*** MATERIAL FOR THE TASK ***

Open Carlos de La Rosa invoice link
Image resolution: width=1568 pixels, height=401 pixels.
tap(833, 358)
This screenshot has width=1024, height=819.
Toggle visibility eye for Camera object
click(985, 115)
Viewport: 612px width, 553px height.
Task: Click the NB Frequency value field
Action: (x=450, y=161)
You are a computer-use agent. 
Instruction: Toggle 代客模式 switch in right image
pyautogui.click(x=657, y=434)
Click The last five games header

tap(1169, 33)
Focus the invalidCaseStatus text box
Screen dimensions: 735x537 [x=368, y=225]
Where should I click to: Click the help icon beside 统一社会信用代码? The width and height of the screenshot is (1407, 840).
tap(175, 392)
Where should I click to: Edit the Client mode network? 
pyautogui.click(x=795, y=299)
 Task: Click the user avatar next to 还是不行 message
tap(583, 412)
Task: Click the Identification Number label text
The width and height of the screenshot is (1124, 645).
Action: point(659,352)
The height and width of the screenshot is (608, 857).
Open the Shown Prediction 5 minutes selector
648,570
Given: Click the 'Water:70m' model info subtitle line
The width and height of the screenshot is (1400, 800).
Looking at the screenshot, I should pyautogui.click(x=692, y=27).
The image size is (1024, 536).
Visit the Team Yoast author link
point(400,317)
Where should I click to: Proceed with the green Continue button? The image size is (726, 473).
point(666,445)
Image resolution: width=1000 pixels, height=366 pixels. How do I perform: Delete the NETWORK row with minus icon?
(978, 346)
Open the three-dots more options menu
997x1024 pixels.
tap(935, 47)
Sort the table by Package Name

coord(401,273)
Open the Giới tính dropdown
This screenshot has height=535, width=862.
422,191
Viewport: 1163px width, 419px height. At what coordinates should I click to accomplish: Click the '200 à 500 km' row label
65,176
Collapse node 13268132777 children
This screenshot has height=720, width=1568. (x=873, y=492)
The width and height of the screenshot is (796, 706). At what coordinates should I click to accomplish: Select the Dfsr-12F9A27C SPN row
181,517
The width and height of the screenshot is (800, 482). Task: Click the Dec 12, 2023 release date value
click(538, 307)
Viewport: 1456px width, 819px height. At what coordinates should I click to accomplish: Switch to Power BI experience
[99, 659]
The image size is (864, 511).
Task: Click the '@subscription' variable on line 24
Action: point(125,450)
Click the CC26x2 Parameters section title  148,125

*** End of MATERIAL FOR THE TASK ***

> [WHAT YOU HAVE TO DO] What is needed is an exact copy of all the data above.

> [ANSWER FOR THE TASK]
Open Carlos de La Rosa invoice link
Image resolution: width=1568 pixels, height=401 pixels.
tap(833, 358)
This screenshot has width=1024, height=819.
Toggle visibility eye for Camera object
click(985, 115)
Viewport: 612px width, 553px height.
Task: Click the NB Frequency value field
Action: (x=450, y=161)
You are a computer-use agent. 
Instruction: Toggle 代客模式 switch in right image
pyautogui.click(x=657, y=434)
Click The last five games header

tap(1169, 33)
Focus the invalidCaseStatus text box
Screen dimensions: 735x537 [x=368, y=225]
Where should I click to: Click the help icon beside 统一社会信用代码? The width and height of the screenshot is (1407, 840).
tap(175, 392)
Where should I click to: Edit the Client mode network? 
pyautogui.click(x=795, y=299)
 Task: Click the user avatar next to 还是不行 message
tap(583, 412)
Task: Click the Identification Number label text
The width and height of the screenshot is (1124, 645).
Action: point(659,352)
The height and width of the screenshot is (608, 857).
Open the Shown Prediction 5 minutes selector
648,570
Given: Click the 'Water:70m' model info subtitle line
The width and height of the screenshot is (1400, 800).
Looking at the screenshot, I should pyautogui.click(x=692, y=27).
The image size is (1024, 536).
Visit the Team Yoast author link
point(400,317)
Where should I click to: Proceed with the green Continue button? The image size is (726, 473).
point(666,445)
Image resolution: width=1000 pixels, height=366 pixels. How do I perform: Delete the NETWORK row with minus icon?
(978, 346)
Open the three-dots more options menu
997x1024 pixels.
tap(935, 47)
Sort the table by Package Name

coord(401,273)
Open the Giới tính dropdown
This screenshot has height=535, width=862.
422,191
Viewport: 1163px width, 419px height. At what coordinates should I click to accomplish: Click the '200 à 500 km' row label
65,176
Collapse node 13268132777 children
This screenshot has height=720, width=1568. (x=873, y=492)
The width and height of the screenshot is (796, 706). At what coordinates should I click to accomplish: Select the Dfsr-12F9A27C SPN row
181,517
The width and height of the screenshot is (800, 482). Task: Click the Dec 12, 2023 release date value
click(538, 307)
Viewport: 1456px width, 819px height. At what coordinates should I click to accomplish: Switch to Power BI experience
[99, 659]
The image size is (864, 511).
Task: Click the '@subscription' variable on line 24
Action: point(125,450)
Click the CC26x2 Parameters section title  148,125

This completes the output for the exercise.